- What is being asked -
Instruction for the data below: set down exactly the lines from the line with "2576x419 pixels. How" to the line with "Click Skip P.", inclusive, and no others.

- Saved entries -
>>
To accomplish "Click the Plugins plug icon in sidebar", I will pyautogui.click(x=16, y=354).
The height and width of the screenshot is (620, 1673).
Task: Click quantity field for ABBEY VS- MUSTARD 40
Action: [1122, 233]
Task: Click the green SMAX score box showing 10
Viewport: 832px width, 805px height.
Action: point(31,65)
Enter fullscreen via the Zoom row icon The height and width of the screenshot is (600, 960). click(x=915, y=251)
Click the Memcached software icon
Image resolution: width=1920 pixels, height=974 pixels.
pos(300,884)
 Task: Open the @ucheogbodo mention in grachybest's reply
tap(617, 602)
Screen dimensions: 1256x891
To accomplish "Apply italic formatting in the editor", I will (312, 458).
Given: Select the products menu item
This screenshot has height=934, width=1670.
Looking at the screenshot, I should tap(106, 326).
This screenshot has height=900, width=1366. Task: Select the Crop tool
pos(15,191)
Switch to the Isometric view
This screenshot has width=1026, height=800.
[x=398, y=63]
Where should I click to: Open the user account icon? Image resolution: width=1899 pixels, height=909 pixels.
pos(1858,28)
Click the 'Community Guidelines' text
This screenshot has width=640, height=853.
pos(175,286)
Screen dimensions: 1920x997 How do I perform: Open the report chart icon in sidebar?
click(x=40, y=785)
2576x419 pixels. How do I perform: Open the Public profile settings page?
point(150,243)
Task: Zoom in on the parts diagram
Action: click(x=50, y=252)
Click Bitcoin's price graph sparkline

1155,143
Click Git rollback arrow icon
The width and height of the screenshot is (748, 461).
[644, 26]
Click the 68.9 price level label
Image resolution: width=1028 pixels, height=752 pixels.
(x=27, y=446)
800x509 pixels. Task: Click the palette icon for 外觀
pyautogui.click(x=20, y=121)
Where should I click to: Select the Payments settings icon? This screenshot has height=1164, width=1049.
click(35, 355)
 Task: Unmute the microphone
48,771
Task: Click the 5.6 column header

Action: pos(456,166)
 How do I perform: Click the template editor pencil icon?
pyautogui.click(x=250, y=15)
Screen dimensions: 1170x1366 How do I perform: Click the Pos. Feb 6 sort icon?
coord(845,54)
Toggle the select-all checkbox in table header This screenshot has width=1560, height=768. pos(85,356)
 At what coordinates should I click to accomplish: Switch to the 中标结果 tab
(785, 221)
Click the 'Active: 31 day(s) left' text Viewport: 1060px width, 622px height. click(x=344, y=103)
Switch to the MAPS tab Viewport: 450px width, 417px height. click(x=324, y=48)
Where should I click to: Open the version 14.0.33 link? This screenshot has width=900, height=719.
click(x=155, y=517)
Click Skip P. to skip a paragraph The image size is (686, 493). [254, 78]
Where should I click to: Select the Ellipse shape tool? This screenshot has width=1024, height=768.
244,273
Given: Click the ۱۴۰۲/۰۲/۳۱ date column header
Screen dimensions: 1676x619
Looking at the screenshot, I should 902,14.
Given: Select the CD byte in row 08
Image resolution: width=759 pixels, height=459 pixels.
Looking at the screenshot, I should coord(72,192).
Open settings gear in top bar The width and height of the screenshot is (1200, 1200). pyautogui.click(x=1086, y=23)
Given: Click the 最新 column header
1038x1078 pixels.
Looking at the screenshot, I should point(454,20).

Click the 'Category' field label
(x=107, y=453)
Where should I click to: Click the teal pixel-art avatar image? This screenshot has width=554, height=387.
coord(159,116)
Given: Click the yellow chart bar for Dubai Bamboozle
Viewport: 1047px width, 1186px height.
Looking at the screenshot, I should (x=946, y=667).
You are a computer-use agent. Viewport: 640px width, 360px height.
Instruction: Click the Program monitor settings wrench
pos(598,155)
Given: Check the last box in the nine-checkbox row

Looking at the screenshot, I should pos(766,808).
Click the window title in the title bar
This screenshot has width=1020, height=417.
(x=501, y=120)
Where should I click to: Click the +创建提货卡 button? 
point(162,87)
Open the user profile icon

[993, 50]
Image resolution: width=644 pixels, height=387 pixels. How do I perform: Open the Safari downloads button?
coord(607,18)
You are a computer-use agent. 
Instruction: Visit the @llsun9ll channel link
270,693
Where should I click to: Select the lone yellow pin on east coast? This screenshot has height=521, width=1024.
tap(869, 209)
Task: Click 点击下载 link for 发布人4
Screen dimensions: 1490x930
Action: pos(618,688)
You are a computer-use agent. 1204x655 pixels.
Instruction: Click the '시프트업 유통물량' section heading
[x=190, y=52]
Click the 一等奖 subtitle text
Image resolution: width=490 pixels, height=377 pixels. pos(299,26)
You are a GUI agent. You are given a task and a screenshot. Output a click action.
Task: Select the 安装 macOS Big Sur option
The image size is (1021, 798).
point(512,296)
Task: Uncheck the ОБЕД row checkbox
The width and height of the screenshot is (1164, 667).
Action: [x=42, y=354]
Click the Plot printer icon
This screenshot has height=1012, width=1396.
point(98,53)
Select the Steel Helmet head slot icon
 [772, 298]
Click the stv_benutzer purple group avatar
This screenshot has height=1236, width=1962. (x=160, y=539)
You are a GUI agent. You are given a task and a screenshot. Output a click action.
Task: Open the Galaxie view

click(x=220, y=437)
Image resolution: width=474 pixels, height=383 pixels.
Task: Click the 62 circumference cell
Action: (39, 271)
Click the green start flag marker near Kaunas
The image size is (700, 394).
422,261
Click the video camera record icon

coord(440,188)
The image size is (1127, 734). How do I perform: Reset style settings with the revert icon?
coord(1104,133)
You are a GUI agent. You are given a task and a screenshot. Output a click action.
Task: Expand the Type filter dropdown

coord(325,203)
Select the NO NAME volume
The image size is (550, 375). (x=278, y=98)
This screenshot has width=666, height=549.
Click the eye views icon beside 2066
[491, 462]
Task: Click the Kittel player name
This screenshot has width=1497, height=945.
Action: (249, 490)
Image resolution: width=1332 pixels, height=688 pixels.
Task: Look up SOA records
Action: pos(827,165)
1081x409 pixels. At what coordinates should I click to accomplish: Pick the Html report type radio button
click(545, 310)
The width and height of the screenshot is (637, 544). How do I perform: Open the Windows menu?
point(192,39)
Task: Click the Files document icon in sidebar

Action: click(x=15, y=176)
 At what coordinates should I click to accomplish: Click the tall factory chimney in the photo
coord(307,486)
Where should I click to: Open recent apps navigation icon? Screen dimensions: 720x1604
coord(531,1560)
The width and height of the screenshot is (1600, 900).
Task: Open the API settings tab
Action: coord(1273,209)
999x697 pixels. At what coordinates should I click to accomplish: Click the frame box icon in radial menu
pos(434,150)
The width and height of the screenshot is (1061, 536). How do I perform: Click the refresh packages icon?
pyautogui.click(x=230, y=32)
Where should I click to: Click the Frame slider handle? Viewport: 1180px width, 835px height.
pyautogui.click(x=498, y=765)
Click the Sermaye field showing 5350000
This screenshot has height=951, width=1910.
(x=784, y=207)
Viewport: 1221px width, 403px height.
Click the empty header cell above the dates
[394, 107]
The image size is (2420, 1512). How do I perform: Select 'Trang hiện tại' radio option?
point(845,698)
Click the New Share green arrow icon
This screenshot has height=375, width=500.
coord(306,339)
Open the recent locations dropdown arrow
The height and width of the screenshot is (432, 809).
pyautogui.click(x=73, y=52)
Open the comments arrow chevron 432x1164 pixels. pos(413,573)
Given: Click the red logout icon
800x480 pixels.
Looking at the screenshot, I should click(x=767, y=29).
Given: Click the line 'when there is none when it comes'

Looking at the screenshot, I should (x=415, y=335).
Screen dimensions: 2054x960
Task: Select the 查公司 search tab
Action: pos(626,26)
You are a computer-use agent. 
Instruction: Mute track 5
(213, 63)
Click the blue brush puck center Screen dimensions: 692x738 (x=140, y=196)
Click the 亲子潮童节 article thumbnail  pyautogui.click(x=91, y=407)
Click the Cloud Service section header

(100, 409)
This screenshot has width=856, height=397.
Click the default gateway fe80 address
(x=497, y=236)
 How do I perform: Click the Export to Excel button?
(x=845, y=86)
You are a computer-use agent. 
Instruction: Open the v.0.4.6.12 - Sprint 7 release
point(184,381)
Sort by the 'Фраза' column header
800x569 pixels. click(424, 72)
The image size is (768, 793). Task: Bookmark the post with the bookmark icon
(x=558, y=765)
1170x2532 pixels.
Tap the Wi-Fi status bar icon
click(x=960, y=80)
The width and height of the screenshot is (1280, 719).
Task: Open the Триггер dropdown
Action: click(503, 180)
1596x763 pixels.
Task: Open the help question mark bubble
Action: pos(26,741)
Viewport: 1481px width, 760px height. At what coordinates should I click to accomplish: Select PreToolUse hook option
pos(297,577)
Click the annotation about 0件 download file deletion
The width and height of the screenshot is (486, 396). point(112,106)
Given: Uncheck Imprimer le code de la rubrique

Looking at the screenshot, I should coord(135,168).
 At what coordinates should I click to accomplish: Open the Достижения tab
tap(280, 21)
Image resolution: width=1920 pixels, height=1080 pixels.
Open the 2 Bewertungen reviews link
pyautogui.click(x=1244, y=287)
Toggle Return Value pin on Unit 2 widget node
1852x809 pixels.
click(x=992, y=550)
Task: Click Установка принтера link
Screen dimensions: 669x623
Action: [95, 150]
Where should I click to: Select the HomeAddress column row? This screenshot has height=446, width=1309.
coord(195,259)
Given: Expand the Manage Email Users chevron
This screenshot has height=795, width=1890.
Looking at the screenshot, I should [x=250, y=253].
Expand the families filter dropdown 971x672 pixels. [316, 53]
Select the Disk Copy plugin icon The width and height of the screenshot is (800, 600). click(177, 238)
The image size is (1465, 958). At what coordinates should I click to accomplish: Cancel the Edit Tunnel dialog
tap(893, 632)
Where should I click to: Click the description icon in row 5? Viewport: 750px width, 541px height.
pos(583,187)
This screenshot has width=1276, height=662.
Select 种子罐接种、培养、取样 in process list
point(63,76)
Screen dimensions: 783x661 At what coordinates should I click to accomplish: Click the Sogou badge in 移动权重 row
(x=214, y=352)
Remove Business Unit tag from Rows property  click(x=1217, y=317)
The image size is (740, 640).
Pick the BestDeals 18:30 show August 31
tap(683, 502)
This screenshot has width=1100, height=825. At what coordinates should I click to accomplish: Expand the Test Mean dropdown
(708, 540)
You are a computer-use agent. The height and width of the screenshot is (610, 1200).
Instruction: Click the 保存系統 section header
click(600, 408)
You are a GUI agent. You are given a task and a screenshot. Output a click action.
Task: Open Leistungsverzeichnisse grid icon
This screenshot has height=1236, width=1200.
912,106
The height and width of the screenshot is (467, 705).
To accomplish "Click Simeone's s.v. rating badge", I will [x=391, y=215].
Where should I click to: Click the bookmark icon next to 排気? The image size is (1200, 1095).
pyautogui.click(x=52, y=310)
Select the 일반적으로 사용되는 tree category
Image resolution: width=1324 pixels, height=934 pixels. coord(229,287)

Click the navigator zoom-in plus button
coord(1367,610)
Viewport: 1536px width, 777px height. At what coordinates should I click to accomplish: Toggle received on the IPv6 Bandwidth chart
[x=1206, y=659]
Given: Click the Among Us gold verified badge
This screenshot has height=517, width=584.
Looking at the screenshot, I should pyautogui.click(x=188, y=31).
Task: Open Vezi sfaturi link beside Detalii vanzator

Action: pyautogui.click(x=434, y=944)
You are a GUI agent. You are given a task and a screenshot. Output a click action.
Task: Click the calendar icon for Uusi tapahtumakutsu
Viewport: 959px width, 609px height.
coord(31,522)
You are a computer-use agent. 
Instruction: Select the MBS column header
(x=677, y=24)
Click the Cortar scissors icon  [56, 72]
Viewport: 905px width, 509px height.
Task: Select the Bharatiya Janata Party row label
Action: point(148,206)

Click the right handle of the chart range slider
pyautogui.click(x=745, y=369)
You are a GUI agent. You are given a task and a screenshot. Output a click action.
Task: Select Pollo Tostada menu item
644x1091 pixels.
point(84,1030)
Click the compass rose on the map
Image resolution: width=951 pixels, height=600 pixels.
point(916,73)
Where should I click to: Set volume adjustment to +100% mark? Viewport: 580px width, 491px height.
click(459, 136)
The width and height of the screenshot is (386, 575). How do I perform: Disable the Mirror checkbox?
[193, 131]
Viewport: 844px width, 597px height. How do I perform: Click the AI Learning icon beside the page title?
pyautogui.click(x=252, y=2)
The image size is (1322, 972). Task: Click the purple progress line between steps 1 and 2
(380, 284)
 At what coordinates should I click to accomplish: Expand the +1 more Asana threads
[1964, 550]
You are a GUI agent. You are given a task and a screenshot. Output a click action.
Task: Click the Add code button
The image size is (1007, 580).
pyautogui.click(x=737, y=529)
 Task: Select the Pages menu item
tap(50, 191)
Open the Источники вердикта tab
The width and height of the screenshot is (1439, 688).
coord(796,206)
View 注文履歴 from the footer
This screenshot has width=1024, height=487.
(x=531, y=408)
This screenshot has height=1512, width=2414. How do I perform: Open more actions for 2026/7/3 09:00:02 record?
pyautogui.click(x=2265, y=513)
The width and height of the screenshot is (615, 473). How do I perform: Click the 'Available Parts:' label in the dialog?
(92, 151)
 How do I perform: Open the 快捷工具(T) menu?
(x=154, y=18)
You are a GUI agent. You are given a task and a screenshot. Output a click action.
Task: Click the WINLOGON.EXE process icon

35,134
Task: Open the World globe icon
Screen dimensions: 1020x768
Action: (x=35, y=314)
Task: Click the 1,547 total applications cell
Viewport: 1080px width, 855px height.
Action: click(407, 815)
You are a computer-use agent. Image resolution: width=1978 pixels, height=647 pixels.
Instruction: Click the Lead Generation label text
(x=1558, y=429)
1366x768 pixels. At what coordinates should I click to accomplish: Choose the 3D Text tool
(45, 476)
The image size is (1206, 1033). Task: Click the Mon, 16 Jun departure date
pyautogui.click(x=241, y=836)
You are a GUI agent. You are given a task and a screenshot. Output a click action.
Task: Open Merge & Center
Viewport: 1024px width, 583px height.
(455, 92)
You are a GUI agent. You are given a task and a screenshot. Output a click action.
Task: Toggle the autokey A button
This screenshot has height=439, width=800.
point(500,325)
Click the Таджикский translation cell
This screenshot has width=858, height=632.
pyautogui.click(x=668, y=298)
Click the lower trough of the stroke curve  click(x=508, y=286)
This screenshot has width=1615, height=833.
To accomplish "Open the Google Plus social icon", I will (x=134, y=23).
<<
- Result of this exercise -
2576x419 pixels. How do I perform: Open the Public profile settings page?
point(150,243)
Task: Zoom in on the parts diagram
Action: click(x=50, y=252)
Click Bitcoin's price graph sparkline

1155,143
Click Git rollback arrow icon
The width and height of the screenshot is (748, 461).
[644, 26]
Click the 68.9 price level label
Image resolution: width=1028 pixels, height=752 pixels.
(x=27, y=446)
800x509 pixels. Task: Click the palette icon for 外觀
pyautogui.click(x=20, y=121)
Where should I click to: Select the Payments settings icon? This screenshot has height=1164, width=1049.
click(35, 355)
 Task: Unmute the microphone
48,771
Task: Click the 5.6 column header

Action: pos(456,166)
 How do I perform: Click the template editor pencil icon?
pyautogui.click(x=250, y=15)
Screen dimensions: 1170x1366 How do I perform: Click the Pos. Feb 6 sort icon?
coord(845,54)
Toggle the select-all checkbox in table header This screenshot has width=1560, height=768. pos(85,356)
 At what coordinates should I click to accomplish: Switch to the 中标结果 tab
(785, 221)
Click the 'Active: 31 day(s) left' text Viewport: 1060px width, 622px height. click(x=344, y=103)
Switch to the MAPS tab Viewport: 450px width, 417px height. click(x=324, y=48)
Where should I click to: Open the version 14.0.33 link? This screenshot has width=900, height=719.
click(x=155, y=517)
Click Skip P. to skip a paragraph The image size is (686, 493). [254, 78]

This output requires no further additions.